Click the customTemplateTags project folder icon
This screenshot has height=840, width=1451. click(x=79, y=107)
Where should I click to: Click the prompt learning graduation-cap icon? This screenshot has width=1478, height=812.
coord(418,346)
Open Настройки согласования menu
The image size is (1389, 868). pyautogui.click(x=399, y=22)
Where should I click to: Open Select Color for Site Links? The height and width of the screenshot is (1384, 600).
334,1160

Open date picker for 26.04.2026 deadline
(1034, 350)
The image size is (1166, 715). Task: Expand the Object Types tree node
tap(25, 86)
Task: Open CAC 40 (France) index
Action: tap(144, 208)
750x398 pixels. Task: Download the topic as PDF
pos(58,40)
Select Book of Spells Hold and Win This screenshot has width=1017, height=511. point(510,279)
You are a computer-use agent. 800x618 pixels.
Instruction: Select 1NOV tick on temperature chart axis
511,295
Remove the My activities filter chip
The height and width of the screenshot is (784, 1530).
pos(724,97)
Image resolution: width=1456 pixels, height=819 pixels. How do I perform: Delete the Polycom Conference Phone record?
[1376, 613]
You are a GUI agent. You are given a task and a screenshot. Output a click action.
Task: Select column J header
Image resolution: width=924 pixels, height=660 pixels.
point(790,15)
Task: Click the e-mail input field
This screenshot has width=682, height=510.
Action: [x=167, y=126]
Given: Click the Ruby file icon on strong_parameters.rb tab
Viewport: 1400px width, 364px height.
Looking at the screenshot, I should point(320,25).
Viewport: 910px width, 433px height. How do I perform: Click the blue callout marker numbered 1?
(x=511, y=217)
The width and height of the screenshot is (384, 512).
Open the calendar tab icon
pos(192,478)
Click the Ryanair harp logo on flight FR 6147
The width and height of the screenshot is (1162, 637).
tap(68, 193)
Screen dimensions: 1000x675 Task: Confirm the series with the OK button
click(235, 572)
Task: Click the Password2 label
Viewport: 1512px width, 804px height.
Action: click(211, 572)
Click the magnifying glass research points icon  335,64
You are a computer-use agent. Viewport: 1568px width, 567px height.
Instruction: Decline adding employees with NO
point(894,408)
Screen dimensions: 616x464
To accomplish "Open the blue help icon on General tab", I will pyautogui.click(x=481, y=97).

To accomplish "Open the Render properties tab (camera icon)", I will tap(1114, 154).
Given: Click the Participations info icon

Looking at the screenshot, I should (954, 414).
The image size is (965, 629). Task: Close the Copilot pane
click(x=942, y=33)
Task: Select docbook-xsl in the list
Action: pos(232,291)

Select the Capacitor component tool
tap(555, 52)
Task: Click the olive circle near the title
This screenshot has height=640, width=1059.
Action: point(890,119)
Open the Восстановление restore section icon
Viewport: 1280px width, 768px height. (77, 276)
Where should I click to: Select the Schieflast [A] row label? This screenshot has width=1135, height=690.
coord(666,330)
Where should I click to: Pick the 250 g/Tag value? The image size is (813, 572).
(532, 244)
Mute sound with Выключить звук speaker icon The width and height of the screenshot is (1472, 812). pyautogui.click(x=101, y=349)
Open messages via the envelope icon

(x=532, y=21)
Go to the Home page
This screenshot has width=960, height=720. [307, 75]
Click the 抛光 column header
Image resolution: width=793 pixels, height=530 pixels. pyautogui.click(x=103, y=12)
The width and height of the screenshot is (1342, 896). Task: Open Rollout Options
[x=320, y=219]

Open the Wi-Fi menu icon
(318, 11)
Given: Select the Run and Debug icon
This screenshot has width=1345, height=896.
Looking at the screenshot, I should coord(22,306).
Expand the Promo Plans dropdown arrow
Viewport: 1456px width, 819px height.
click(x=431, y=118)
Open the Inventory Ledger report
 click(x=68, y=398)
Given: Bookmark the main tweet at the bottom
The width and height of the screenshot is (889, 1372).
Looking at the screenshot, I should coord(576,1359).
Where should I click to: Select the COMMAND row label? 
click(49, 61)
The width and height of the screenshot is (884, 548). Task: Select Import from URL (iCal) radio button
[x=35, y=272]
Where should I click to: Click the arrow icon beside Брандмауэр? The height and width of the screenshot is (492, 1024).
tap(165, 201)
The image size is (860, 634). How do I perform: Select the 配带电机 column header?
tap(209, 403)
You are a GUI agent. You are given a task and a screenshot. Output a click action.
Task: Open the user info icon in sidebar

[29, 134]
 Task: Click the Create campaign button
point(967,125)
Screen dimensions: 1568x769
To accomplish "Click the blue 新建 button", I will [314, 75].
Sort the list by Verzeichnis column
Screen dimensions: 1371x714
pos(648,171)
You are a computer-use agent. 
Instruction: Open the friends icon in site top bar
※
Task description:
Rewrite every line of the items above as a Markdown table with two columns, Entry and Text, leaving out blank lines. Put the row number under Entry and the line under Text.

Answer:
| Entry | Text |
|---|---|
| 1 | Click the customTemplateTags project folder icon |
| 2 | This screenshot has height=840, width=1451. click(x=79, y=107) |
| 3 | Where should I click to: Click the prompt learning graduation-cap icon? This screenshot has width=1478, height=812. |
| 4 | coord(418,346) |
| 5 | Open Настройки согласования menu |
| 6 | The image size is (1389, 868). pyautogui.click(x=399, y=22) |
| 7 | Where should I click to: Open Select Color for Site Links? The height and width of the screenshot is (1384, 600). |
| 8 | 334,1160 |
| 9 | Open date picker for 26.04.2026 deadline |
| 10 | (1034, 350) |
| 11 | The image size is (1166, 715). Task: Expand the Object Types tree node |
| 12 | tap(25, 86) |
| 13 | Task: Open CAC 40 (France) index |
| 14 | Action: tap(144, 208) |
| 15 | 750x398 pixels. Task: Download the topic as PDF |
| 16 | pos(58,40) |
| 17 | Select Book of Spells Hold and Win This screenshot has width=1017, height=511. point(510,279) |
| 18 | You are a computer-use agent. 800x618 pixels. |
| 19 | Instruction: Select 1NOV tick on temperature chart axis |
| 20 | 511,295 |
| 21 | Remove the My activities filter chip |
| 22 | The height and width of the screenshot is (784, 1530). |
| 23 | pos(724,97) |
| 24 | Image resolution: width=1456 pixels, height=819 pixels. How do I perform: Delete the Polycom Conference Phone record? |
| 25 | [1376, 613] |
| 26 | You are a GUI agent. You are given a task and a screenshot. Output a click action. |
| 27 | Task: Select column J header |
| 28 | Image resolution: width=924 pixels, height=660 pixels. |
| 29 | point(790,15) |
| 30 | Task: Click the e-mail input field |
| 31 | This screenshot has width=682, height=510. |
| 32 | Action: [x=167, y=126] |
| 33 | Given: Click the Ruby file icon on strong_parameters.rb tab |
| 34 | Viewport: 1400px width, 364px height. |
| 35 | Looking at the screenshot, I should point(320,25). |
| 36 | Viewport: 910px width, 433px height. How do I perform: Click the blue callout marker numbered 1? |
| 37 | (x=511, y=217) |
| 38 | The width and height of the screenshot is (384, 512). |
| 39 | Open the calendar tab icon |
| 40 | pos(192,478) |
| 41 | Click the Ryanair harp logo on flight FR 6147 |
| 42 | The width and height of the screenshot is (1162, 637). |
| 43 | tap(68, 193) |
| 44 | Screen dimensions: 1000x675 Task: Confirm the series with the OK button |
| 45 | click(235, 572) |
| 46 | Task: Click the Password2 label |
| 47 | Viewport: 1512px width, 804px height. |
| 48 | Action: click(211, 572) |
| 49 | Click the magnifying glass research points icon  335,64 |
| 50 | You are a computer-use agent. Viewport: 1568px width, 567px height. |
| 51 | Instruction: Decline adding employees with NO |
| 52 | point(894,408) |
| 53 | Screen dimensions: 616x464 |
| 54 | To accomplish "Open the blue help icon on General tab", I will pyautogui.click(x=481, y=97). |
| 55 | To accomplish "Open the Render properties tab (camera icon)", I will tap(1114, 154). |
| 56 | Given: Click the Participations info icon |
| 57 | Looking at the screenshot, I should (954, 414). |
| 58 | The image size is (965, 629). Task: Close the Copilot pane |
| 59 | click(x=942, y=33) |
| 60 | Task: Select docbook-xsl in the list |
| 61 | Action: pos(232,291) |
| 62 | Select the Capacitor component tool |
| 63 | tap(555, 52) |
| 64 | Task: Click the olive circle near the title |
| 65 | This screenshot has height=640, width=1059. |
| 66 | Action: point(890,119) |
| 67 | Open the Восстановление restore section icon |
| 68 | Viewport: 1280px width, 768px height. (77, 276) |
| 69 | Where should I click to: Select the Schieflast [A] row label? This screenshot has width=1135, height=690. |
| 70 | coord(666,330) |
| 71 | Where should I click to: Pick the 250 g/Tag value? The image size is (813, 572). |
| 72 | (532, 244) |
| 73 | Mute sound with Выключить звук speaker icon The width and height of the screenshot is (1472, 812). pyautogui.click(x=101, y=349) |
| 74 | Open messages via the envelope icon |
| 75 | (x=532, y=21) |
| 76 | Go to the Home page |
| 77 | This screenshot has width=960, height=720. [307, 75] |
| 78 | Click the 抛光 column header |
| 79 | Image resolution: width=793 pixels, height=530 pixels. pyautogui.click(x=103, y=12) |
| 80 | The width and height of the screenshot is (1342, 896). Task: Open Rollout Options |
| 81 | [x=320, y=219] |
| 82 | Open the Wi-Fi menu icon |
| 83 | (318, 11) |
| 84 | Given: Select the Run and Debug icon |
| 85 | This screenshot has width=1345, height=896. |
| 86 | Looking at the screenshot, I should coord(22,306). |
| 87 | Expand the Promo Plans dropdown arrow |
| 88 | Viewport: 1456px width, 819px height. |
| 89 | click(x=431, y=118) |
| 90 | Open the Inventory Ledger report |
| 91 |  click(x=68, y=398) |
| 92 | Given: Bookmark the main tweet at the bottom |
| 93 | The width and height of the screenshot is (889, 1372). |
| 94 | Looking at the screenshot, I should coord(576,1359). |
| 95 | Where should I click to: Select the COMMAND row label?  |
| 96 | click(49, 61) |
| 97 | The width and height of the screenshot is (884, 548). Task: Select Import from URL (iCal) radio button |
| 98 | [x=35, y=272] |
| 99 | Where should I click to: Click the arrow icon beside Брандмауэр? The height and width of the screenshot is (492, 1024). |
| 100 | tap(165, 201) |
| 101 | The image size is (860, 634). How do I perform: Select the 配带电机 column header? |
| 102 | tap(209, 403) |
| 103 | You are a GUI agent. You are given a task and a screenshot. Output a click action. |
| 104 | Task: Open the user info icon in sidebar |
| 105 | [29, 134] |
| 106 |  Task: Click the Create campaign button |
| 107 | point(967,125) |
| 108 | Screen dimensions: 1568x769 |
| 109 | To accomplish "Click the blue 新建 button", I will [314, 75]. |
| 110 | Sort the list by Verzeichnis column |
| 111 | Screen dimensions: 1371x714 |
| 112 | pos(648,171) |
| 113 | You are a computer-use agent.  |
| 114 | Instruction: Open the friends icon in site top bar |